PAGE EXCERPT: Begin
Our Deliberative Democracy

Any justice who upholds my right to burn the American flag can’t be all bad, and, as Ruth Bader Ginsburg showed us, Antonin Scalia, who died Saturday, could be your personal friend even as he was your ideological foe (“I love him, but sometimes I’d like to strangle him”), which is exactly how it should be in a republic. A man of great intellect and wit, who defended with integrity what was in truth a very narrow vision of the Constitution and the country, Scalia also bears some responsibility for the partisanship and incivility that are strangling the public discourse. I think his embrace of “original intent” (the belief that the meaning of the Constitution was set at its creation) was more nuanced than either his apologists or his critics contend, but in the end it simply underestimates the founding fathers he claimed to revere, men trying desperately to hold together a confederation on the edge of dissolution. They disagreed deeply about the composition of the new nation – and since they didn’t agree, it’s improbable they thought they could speak with certainty for unborn generations. They had lived through times of tumultuous change, and when they looked around America, they did not yet see heaven on earth. They knew that some issues could only be resolved when the nation had matured. One – the “slavery question” – would take the Civil War to settle.
PAGE EXCERPT: End
DATASET EXCERPTS: Begin
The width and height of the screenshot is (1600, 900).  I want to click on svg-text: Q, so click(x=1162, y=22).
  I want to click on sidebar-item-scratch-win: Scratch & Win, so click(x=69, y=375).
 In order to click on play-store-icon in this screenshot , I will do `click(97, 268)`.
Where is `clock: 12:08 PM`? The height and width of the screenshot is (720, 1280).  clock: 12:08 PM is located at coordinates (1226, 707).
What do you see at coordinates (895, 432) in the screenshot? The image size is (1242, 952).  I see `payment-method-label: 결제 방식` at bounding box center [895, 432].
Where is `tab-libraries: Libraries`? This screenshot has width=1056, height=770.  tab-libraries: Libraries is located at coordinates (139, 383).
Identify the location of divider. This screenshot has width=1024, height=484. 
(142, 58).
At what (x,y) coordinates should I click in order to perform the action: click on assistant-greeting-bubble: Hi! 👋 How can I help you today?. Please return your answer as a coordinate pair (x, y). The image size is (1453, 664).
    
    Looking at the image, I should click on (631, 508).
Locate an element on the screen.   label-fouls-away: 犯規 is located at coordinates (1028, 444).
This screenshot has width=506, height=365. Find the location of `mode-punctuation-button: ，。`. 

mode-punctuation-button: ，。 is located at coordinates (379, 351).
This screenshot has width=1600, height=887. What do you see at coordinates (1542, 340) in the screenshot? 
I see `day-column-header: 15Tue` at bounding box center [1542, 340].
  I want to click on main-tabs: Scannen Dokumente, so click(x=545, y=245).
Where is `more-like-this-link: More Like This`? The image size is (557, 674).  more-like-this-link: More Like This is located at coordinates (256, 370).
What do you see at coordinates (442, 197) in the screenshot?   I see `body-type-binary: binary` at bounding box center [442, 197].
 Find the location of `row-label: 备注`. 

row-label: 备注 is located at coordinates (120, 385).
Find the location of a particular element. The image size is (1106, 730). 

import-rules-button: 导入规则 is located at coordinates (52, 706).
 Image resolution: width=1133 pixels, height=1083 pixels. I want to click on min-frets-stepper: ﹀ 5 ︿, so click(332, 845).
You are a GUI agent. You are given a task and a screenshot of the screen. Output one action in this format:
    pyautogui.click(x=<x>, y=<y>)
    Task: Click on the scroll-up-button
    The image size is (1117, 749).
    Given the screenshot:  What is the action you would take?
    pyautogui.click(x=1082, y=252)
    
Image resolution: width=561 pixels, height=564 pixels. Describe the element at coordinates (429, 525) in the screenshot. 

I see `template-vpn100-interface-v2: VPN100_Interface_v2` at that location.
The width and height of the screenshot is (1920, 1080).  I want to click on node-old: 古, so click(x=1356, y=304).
DATASET EXCERPTS: End
*WHAT TO WORK ON*.
Please summarize the passage on Antonin Scalia in two sentences.

*ANSWER SECTION*.
Antonin Scalia, who died Saturday, was a man of great intellect and wit who could be a personal friend to an ideological foe like Ruth Bader Ginsburg, yet he defended a very narrow vision of the Constitution and bears some responsibility for the partisanship and incivility strangling public discourse. His embrace of "original intent" underestimates the founding fathers, who disagreed deeply, were unlikely to think they could speak for unborn generations, and knew some issues could only be resolved once the nation matured, as the slavery question was settled only by the Civil War.